• _Set exercise_:
Copy the stretch of the listing from the line containing "Where should I" through the end, changing "badge" to "label" and leaving everything else as is. Omit the pictures.

[Dataset entries]
★ ★ ★ ★
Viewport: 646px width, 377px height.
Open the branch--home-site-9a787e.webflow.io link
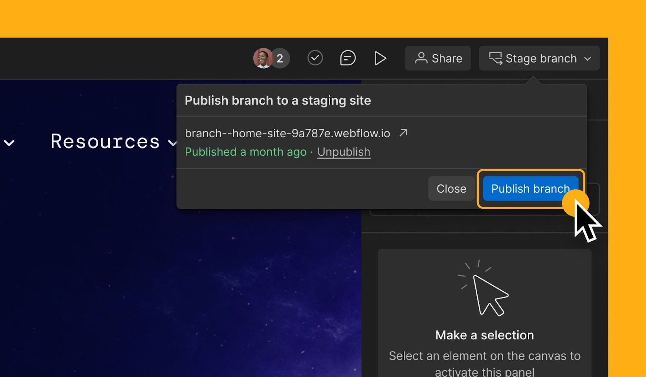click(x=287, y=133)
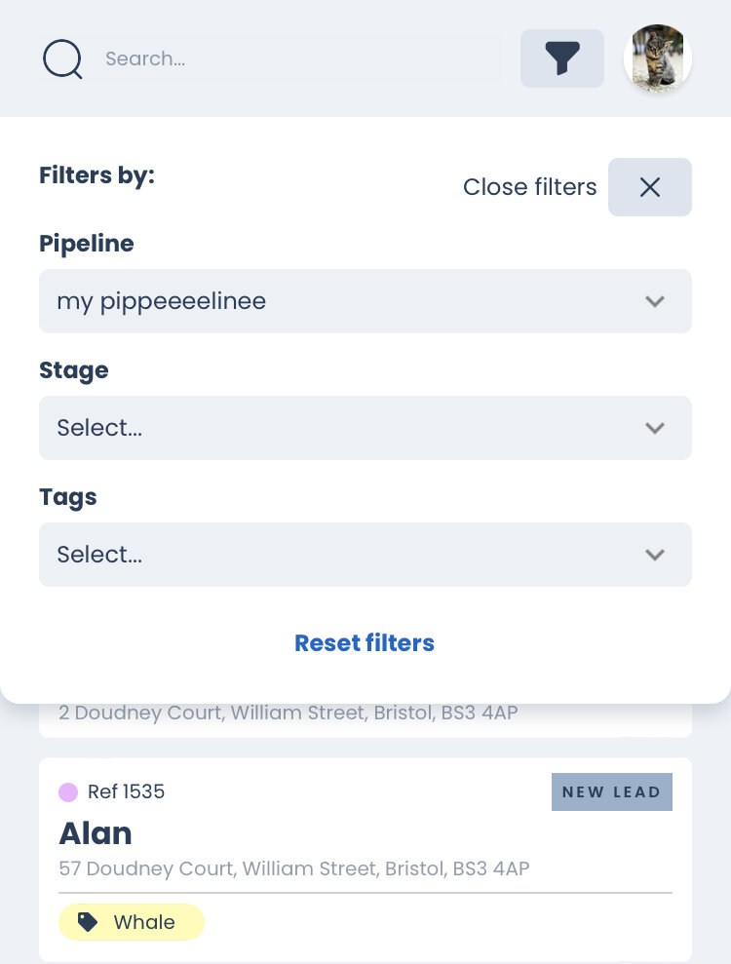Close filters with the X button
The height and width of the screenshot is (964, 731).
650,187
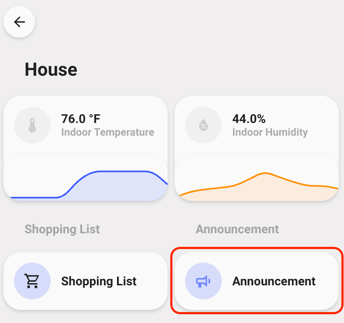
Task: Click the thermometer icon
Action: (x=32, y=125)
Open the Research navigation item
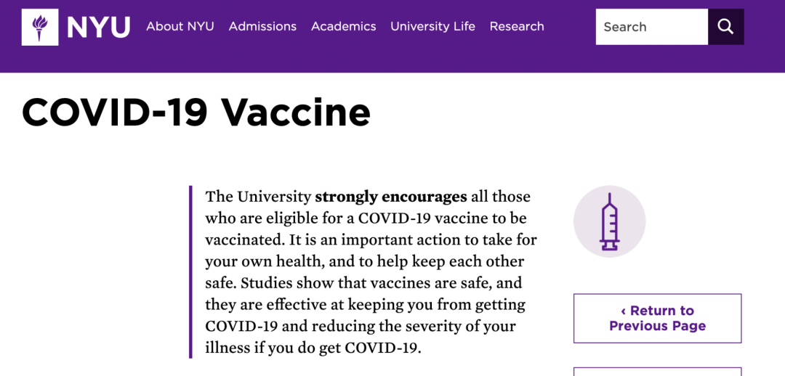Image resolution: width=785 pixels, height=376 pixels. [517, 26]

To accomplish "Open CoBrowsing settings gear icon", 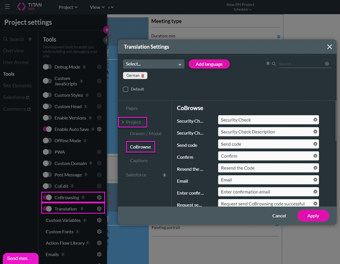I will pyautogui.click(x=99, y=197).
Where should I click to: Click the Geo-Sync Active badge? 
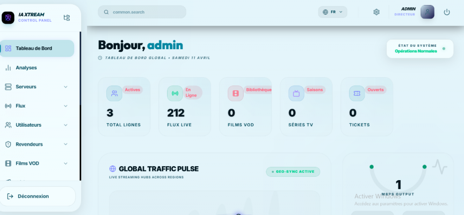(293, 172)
★ ★ ★ ★
• _Solution below_:
Where should I click to: Click the Geo-Sync Active label? 
(293, 172)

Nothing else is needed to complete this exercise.